The “final” privacy regulations (Final Rule) under the Health Insurance Portability and Accountability Act (HIPAA) apply to certain medical data held by health care providers, insurance companies and health plans.
They become effective March 26, and, in general, covered entities and business associates are required to comply by Sept. 23.
Under the Final Rule, “business associates” of health care providers and health plans will be held liable directly under the HIPAA security rules. In general, a business associate is a person or entity performing services for covered entity that involves access to protected health information (PHI). A person or business becomes a business associate by operation of the law. Data storage companies, law firms and other service providers can be considered business associates.
Business associates are liable for, among other things:
• Unlawful uses and disclosures of PHI.
• Failure to provide breach of privacy notifications.
• Failure to provide access to a copy of electronic PHI to the covered entity, the individual, or the individual’s designee.
• Failure to disclose PHI to the Secretary of Health and Human Services in HIPAA investigations.
• Failure to provide an accounting of disclosures.
• Failure to comply with the HIPAA Security Rules.
The Final Rule establishes a legal presumption that impermissible uses and disclosures of PHI are privacy breaches.
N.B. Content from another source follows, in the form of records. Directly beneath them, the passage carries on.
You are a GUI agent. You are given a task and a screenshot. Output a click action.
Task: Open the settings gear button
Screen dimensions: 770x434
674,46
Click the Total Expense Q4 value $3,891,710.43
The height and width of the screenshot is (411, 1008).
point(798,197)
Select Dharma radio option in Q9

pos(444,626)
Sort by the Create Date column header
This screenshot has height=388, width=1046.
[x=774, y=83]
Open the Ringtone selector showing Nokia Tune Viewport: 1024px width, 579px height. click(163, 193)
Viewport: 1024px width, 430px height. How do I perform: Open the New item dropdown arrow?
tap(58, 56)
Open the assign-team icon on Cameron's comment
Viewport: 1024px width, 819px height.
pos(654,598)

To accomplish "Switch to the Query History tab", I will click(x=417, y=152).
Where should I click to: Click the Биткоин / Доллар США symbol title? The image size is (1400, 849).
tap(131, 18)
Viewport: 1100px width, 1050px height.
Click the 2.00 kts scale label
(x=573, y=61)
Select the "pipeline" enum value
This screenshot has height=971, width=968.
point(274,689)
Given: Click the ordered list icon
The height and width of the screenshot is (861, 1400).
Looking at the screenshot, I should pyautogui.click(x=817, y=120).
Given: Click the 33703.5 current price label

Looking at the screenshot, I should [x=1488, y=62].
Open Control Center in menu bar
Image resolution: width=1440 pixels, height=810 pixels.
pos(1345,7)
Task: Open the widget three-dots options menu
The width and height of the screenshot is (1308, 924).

Covered entities can rebut that presumption by engaging in a risk assessment to determine whether there is a low probability that PHI has been compromised.
A risk assessment must examine at least the following factors:
• The nature and extent of the PHI involved.
• The unauthorized person to whom the disclosure was made.
• Whether the PHI was actually acquired or viewed.
• The extent to which the risk has been mitigated.
If the covered entity cannot demonstrate a low probability of compromise, notification is required.
The penalties for a violation of the privacy and security rules include:
• $100-$50,000 per violation when a entity or business associate “did not know” and, by exercising reasonable diligence, would not have known of a violation.
• $1,000-$50,000 per violation when a violation was due to reasonable cause and not to willful neglect.
• $10,000-$50,000 per violation when the violation was due to willful neglect and was timely corrected.
• At least $50,000 for each violation when the violation was due to willful neglect and was not timely corrected.
Examples of willful neglect include:
• Failure to respond to an individual’s request that it restrict its uses and refusing to accept requests for restrictions from individual patients.
• Loss of an unencrypted laptop that contained health information and deciding not to provide notification in an effort to avoid public relations issues.
It is important to review your current policies, business associate agreements and notifications in order to ensure compliance with these new rules or face potential penalties.
James Mulroy is managing partner of the Memphis office of Jackson Lewis LLP.